» **PASSAGE GIVEN**:
[Web-SIG] Communicating authenticated user information
Alan Kennedy
pywebsig at xhaus.com
Sun Jan 22 18:45:34 CET 2006
[Jim Fulton]
>>>Is Zope the only WSGI application that performs authentication
>>>itself?
[Phillip J. Eby]
>>I think Zope is the only WSGI application that cares about
>> communicating this information back to the web server's logs. :)
[Jim Fulton]
> I hope that's not true. Certainly, if anyone else is doing
> authentication in their applications or middleware, they
> *should* care about getting information into the access logs.
Well, Apache records auth info in logs as well, and it seems like a
perfectly reasonable thing for a server to do .....
http://httpd.apache.org/docs/2.0/logs.html#accesslog
[Phillip J. Eby]
>> Perhaps an "X-Authenticated-User: foo" header could be added
>> in a future spec version? (And as an optional feature in the
>> current PEP.)

» **DATA SECTION**:
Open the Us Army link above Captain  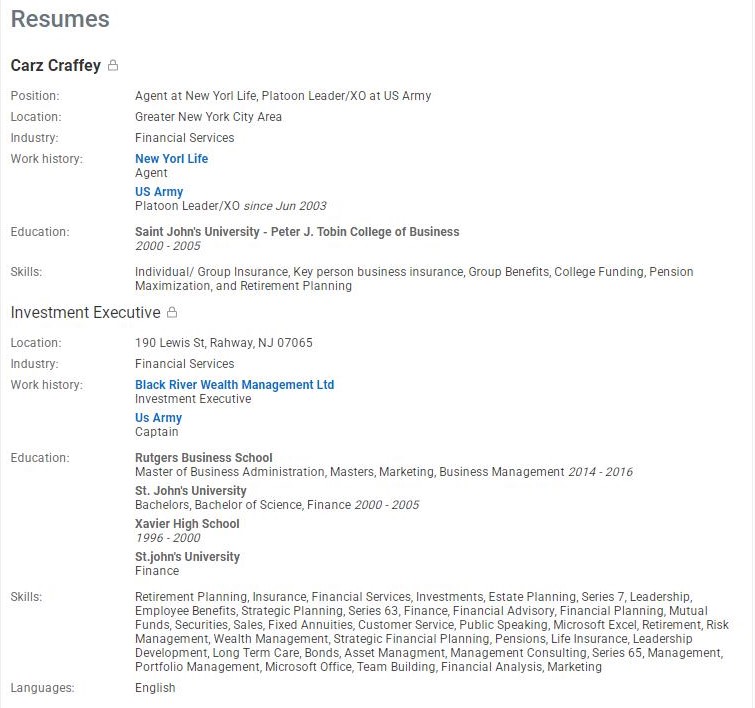pyautogui.click(x=158, y=418)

» **GOAL**: Reproduce the stretch of the Web-SIG message from "[Web-SIG] Communicating authenticated" through "server's logs. :)". The listing plays no part in what comes next.

» **SOLUTION TO THIS TASK**:
[Web-SIG] Communicating authenticated user information
Alan Kennedy
pywebsig at xhaus.com
Sun Jan 22 18:45:34 CET 2006
[Jim Fulton]
>>>Is Zope the only WSGI application that performs authentication
>>>itself?
[Phillip J. Eby]
>>I think Zope is the only WSGI application that cares about
>> communicating this information back to the web server's logs. :)